[Word and element location data]
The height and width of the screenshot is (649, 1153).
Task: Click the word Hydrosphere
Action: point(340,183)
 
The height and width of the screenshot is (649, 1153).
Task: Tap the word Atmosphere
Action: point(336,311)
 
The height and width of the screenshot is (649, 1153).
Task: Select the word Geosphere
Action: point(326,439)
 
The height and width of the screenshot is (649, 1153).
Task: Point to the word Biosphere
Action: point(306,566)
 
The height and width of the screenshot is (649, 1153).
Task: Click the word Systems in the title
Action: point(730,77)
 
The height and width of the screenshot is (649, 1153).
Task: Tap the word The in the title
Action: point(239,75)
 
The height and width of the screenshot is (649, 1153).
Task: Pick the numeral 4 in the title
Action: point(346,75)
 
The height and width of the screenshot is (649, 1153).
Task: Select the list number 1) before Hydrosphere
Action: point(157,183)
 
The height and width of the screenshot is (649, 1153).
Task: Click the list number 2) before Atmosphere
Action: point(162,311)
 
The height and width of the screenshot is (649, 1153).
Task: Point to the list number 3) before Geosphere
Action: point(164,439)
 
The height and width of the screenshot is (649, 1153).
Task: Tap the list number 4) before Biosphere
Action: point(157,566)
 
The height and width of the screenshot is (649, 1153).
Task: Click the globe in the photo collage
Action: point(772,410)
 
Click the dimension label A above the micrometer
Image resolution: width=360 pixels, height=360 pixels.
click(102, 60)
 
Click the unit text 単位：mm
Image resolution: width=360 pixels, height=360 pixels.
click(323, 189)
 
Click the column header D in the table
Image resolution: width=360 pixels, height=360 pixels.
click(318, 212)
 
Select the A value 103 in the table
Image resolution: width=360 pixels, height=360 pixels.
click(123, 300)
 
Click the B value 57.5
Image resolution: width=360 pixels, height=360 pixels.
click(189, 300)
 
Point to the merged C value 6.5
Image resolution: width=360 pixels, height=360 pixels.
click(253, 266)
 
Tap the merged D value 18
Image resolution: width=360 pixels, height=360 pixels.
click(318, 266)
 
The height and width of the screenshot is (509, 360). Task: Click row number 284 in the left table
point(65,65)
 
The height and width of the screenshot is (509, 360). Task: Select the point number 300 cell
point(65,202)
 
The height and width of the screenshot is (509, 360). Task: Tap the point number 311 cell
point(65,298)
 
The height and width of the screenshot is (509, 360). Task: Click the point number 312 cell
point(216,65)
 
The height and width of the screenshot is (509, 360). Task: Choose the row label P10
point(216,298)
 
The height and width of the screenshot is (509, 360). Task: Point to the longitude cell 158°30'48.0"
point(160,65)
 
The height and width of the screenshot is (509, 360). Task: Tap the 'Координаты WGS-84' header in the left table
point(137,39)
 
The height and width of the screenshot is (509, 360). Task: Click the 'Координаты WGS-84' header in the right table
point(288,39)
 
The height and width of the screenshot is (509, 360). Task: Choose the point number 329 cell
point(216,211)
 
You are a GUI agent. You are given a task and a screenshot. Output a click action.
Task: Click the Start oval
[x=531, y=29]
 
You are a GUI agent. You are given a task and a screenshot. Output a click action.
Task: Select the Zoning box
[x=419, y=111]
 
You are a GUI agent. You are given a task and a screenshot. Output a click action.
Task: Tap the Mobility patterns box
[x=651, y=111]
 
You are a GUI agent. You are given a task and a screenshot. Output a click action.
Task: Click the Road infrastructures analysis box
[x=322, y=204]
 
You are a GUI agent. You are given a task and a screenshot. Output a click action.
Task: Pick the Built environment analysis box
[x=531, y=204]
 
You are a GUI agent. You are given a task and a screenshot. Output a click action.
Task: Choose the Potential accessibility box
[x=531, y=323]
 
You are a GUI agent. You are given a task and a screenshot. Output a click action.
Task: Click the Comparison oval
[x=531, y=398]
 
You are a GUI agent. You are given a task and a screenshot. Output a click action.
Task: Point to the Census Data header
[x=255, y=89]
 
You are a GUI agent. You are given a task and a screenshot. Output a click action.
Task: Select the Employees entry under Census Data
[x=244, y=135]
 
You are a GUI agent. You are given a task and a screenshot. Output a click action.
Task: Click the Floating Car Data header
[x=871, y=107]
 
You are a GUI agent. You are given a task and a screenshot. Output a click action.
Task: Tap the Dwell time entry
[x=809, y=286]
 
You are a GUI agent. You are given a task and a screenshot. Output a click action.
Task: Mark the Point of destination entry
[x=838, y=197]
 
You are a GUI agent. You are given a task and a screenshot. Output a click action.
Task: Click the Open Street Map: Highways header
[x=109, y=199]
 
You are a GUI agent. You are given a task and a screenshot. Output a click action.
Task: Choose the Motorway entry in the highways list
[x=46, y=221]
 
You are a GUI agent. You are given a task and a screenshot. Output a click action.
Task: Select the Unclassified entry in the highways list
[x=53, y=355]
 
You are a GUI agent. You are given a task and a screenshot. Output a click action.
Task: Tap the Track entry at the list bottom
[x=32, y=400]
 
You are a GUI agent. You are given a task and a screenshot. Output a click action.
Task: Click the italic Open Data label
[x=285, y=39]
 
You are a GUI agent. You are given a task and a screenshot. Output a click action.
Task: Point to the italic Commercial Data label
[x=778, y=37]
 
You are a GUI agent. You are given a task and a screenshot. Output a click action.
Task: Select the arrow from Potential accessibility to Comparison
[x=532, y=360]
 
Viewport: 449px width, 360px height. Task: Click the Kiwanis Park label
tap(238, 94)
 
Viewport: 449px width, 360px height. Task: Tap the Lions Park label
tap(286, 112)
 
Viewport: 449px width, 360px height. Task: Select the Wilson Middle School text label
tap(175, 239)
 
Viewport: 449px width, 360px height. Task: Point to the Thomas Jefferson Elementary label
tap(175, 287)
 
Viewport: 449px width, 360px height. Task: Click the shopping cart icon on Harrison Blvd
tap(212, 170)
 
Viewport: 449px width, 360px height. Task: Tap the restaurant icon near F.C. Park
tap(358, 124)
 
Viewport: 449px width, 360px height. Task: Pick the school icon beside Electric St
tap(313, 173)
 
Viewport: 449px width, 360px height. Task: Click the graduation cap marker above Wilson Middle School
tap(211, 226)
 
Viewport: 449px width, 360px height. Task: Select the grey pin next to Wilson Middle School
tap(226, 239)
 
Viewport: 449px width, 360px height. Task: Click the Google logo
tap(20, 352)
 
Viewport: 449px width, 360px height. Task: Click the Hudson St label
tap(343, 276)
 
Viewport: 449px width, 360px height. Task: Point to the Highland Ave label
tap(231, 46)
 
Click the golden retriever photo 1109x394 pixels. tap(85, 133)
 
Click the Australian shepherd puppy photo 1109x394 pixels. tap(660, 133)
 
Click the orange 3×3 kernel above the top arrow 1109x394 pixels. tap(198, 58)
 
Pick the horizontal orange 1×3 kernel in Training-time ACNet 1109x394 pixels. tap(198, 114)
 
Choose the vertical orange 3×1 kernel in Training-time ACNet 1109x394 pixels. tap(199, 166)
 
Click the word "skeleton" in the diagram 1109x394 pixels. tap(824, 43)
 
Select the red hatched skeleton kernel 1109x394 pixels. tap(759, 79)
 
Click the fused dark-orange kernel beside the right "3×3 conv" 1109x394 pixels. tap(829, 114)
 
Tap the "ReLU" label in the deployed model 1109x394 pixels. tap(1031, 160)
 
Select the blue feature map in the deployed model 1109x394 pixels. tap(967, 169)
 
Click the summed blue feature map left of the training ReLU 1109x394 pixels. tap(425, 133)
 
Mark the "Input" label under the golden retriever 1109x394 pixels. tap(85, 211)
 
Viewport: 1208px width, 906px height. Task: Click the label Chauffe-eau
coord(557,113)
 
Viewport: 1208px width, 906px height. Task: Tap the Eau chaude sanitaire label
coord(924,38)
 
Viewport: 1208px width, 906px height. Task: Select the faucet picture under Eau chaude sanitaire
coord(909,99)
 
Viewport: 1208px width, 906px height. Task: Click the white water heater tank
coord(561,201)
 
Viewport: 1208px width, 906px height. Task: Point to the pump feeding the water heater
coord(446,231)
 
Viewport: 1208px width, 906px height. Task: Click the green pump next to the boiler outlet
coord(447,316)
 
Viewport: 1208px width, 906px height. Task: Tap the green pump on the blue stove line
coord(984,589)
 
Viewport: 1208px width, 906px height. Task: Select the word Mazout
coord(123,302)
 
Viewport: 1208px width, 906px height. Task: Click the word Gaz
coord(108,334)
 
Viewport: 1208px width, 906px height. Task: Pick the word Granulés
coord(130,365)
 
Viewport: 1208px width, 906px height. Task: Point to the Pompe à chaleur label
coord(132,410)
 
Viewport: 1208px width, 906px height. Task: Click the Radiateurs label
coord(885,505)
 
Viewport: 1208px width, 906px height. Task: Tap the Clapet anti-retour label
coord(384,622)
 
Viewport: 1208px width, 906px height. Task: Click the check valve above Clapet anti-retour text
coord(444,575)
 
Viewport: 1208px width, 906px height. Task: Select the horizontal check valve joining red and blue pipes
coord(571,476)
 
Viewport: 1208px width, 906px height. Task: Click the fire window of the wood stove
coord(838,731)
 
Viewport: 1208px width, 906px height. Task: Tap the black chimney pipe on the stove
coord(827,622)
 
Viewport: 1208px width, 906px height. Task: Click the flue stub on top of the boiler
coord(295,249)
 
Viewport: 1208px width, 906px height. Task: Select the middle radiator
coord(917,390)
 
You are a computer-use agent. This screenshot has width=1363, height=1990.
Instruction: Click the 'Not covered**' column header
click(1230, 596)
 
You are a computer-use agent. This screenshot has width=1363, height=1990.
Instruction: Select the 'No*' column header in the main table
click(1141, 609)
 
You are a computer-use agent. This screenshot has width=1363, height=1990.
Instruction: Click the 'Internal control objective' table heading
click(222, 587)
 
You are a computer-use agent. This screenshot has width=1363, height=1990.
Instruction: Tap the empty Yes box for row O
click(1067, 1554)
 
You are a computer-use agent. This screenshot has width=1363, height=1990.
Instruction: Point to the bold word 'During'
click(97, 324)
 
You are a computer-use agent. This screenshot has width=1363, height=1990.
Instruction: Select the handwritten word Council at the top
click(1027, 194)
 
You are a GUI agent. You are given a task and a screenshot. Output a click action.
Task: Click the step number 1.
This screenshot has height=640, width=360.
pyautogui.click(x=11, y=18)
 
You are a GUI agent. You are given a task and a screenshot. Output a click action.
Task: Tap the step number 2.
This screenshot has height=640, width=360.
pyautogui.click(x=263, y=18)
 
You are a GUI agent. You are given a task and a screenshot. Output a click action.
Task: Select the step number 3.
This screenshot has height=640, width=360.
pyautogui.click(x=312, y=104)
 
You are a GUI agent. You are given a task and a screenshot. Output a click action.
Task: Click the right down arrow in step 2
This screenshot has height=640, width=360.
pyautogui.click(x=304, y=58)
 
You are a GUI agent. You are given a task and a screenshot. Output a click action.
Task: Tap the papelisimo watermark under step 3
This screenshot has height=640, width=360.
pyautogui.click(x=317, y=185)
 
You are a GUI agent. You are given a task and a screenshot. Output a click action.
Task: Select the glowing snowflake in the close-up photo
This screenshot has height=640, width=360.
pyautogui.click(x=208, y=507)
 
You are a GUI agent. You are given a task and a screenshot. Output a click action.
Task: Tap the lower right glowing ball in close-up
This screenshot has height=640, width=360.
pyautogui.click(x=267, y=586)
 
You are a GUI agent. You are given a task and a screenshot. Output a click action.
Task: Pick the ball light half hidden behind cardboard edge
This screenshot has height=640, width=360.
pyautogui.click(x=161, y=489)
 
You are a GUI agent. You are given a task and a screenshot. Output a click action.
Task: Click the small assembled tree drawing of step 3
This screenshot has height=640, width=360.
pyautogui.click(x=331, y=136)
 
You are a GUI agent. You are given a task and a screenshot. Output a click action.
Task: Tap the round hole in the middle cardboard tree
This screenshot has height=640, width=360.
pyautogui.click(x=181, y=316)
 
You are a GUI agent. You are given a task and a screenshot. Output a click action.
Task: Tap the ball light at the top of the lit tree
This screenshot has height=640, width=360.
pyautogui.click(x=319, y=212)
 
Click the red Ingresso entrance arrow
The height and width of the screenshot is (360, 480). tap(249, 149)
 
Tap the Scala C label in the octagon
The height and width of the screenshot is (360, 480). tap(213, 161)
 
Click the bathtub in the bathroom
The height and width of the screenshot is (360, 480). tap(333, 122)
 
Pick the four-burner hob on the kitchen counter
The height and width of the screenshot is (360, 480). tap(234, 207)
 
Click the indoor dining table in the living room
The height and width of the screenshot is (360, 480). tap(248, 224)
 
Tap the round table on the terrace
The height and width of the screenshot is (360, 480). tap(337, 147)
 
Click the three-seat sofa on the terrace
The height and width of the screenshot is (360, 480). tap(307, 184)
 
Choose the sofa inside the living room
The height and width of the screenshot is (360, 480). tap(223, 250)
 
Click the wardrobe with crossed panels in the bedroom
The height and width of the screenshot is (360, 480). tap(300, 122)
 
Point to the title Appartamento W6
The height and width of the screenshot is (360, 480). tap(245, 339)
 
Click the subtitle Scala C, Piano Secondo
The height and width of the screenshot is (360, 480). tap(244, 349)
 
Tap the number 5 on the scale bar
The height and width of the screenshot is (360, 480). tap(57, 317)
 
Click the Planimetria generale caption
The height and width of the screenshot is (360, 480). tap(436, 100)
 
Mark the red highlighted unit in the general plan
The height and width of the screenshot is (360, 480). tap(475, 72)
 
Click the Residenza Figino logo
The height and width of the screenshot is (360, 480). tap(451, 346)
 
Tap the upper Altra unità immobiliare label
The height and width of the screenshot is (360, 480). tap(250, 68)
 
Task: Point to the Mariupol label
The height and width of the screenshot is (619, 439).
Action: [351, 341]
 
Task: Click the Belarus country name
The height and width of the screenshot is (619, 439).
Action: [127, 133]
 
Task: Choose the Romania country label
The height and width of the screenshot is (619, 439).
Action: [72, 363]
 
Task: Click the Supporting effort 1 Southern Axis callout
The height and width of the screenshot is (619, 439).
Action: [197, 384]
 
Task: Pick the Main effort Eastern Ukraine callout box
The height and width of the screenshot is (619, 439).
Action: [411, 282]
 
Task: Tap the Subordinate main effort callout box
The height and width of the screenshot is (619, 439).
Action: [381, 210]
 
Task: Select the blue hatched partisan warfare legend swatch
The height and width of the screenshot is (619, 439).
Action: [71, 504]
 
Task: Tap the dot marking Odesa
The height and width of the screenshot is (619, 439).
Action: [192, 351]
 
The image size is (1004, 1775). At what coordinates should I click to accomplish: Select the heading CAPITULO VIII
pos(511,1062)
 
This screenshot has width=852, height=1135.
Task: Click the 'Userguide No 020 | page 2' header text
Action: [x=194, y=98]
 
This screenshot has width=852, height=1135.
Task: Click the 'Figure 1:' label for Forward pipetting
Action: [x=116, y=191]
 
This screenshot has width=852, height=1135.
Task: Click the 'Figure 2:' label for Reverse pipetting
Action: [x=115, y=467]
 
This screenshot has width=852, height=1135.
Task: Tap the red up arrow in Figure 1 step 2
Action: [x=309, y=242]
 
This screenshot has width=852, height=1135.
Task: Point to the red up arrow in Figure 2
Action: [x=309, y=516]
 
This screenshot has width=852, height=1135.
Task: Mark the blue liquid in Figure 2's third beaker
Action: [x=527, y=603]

### GIVEN PROBLEM
Print the rows exactly as they appear, from the first row through the line containing "Action: point(772,410)", with both ends included.

### ANSWER FOR THE TASK
The height and width of the screenshot is (649, 1153).
Task: Click the word Hydrosphere
Action: point(340,183)
 
The height and width of the screenshot is (649, 1153).
Task: Tap the word Atmosphere
Action: point(336,311)
 
The height and width of the screenshot is (649, 1153).
Task: Select the word Geosphere
Action: point(326,439)
 
The height and width of the screenshot is (649, 1153).
Task: Point to the word Biosphere
Action: point(306,566)
 
The height and width of the screenshot is (649, 1153).
Task: Click the word Systems in the title
Action: point(730,77)
 
The height and width of the screenshot is (649, 1153).
Task: Tap the word The in the title
Action: point(239,75)
 
The height and width of the screenshot is (649, 1153).
Task: Pick the numeral 4 in the title
Action: point(346,75)
 
The height and width of the screenshot is (649, 1153).
Task: Select the list number 1) before Hydrosphere
Action: point(157,183)
 
The height and width of the screenshot is (649, 1153).
Task: Click the list number 2) before Atmosphere
Action: point(162,311)
 
The height and width of the screenshot is (649, 1153).
Task: Point to the list number 3) before Geosphere
Action: point(164,439)
 
The height and width of the screenshot is (649, 1153).
Task: Tap the list number 4) before Biosphere
Action: point(157,566)
 
The height and width of the screenshot is (649, 1153).
Task: Click the globe in the photo collage
Action: point(772,410)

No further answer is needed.